Wikipedia, “The free encyclopedia that anyone can edit”. It’s not just the motto, it really is. Here you go with top 10 Wikimoments of life time.

10. Wikimania Meetups Begin

It is thought widely that that Wikipedia is written, edited and maintained by all who use it. But the truth is, it’s a dedicated group of volunteers who act as the site’s caretakers, defending it from hooligans and making sure its entries are as precise as probable. Thus, they needed a place to assemble, argue and share ideas about all things Wiki. The global meet-up, which began in Frankfurt, Germany, in year 2005, took what was an unorganized group of volunteers and brought them together in one place each year.

9. Study Finds Wikipedia as Accurate as Britannica

By the year 2005, Wikipedia was something worth getting information from. In a case study in the journal Nature, researchers chose articles from a wide range of topics from both Wikipedia and the knowledge standard-bearer, Encyclopedia Britannica.
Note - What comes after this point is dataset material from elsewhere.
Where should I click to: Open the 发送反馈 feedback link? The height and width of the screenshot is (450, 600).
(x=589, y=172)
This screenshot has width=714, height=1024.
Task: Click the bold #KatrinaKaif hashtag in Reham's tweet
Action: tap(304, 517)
The specialists sent those entries to relevant field specialists for thorough review. It was said by The Journal that the specialists recovered eight serious errors in the articles, four from each side. However, they also discovered many more minor factual errors, like omissions and misleading statements — 162 in Wikipedia and 123 in Britannica.

8. Coming Up Against the Great Firewall

The Times recently published that, “Easy access to Wikipedia can’t be taken for granted in China, where the online encyclopedia, including the Chinese language version, has often been blocked. Wikipedia will tell you (depending, perhaps, on your location) that the first block came in June 2004, on the 15th anniversary of the Tiananmen Square crackdown. Of course, Wikipedia is far from being the only site deemed off-limits in the mainland; the authoritarian Chinese government is notorious for censoring information. Wikipedia co-founder Jimmy Wales recently told TIME, “It’s never the case that we should accept censorship.”

7. Editor Found to be a Fraud

In March 2007 the jig was up for 24-year-old Kentucky man Ryan Jordan. For more than a year he had served as an editor for Wikipedia, making alterations and improvements on thousands of articles and serving as a judge on clashes amid authors. His Wikipedia profile described him as a professor of religion at a private university. There didn’t seem to be anything out of the ordinary about his work; no red flags ever came up. But following one Wikipedia user read a 2006 New Yorker outline of Jordan — who only went by the pseudonym Essjay, which the magazine also used — the truth about Jordan’s identity began to disentangle. Not only was he not a professor with expertise in theology and canon law, but he also never received a PhD, as he had claimed, and often used a book called Catholicism for Dummies as his editing supply.

6. History Professor Deemed Security Threat

On Feb. 16, 2007, Taner Akcam, a Turkish history professor at the University of Minnesota, flew to Montreal to convey a lecture at McGill University on the much dubious Armenian genocide — which some say was an organized massacre of 1.5 million Armenians in the year 1915, though the Turkish administration obstinately rebuts it. Because of his divisive posture, Akcam had been the topic of Internet nuisance, and his Wikipedia entry was sometimes abridged by Turkish nationalists calling him a terrorist.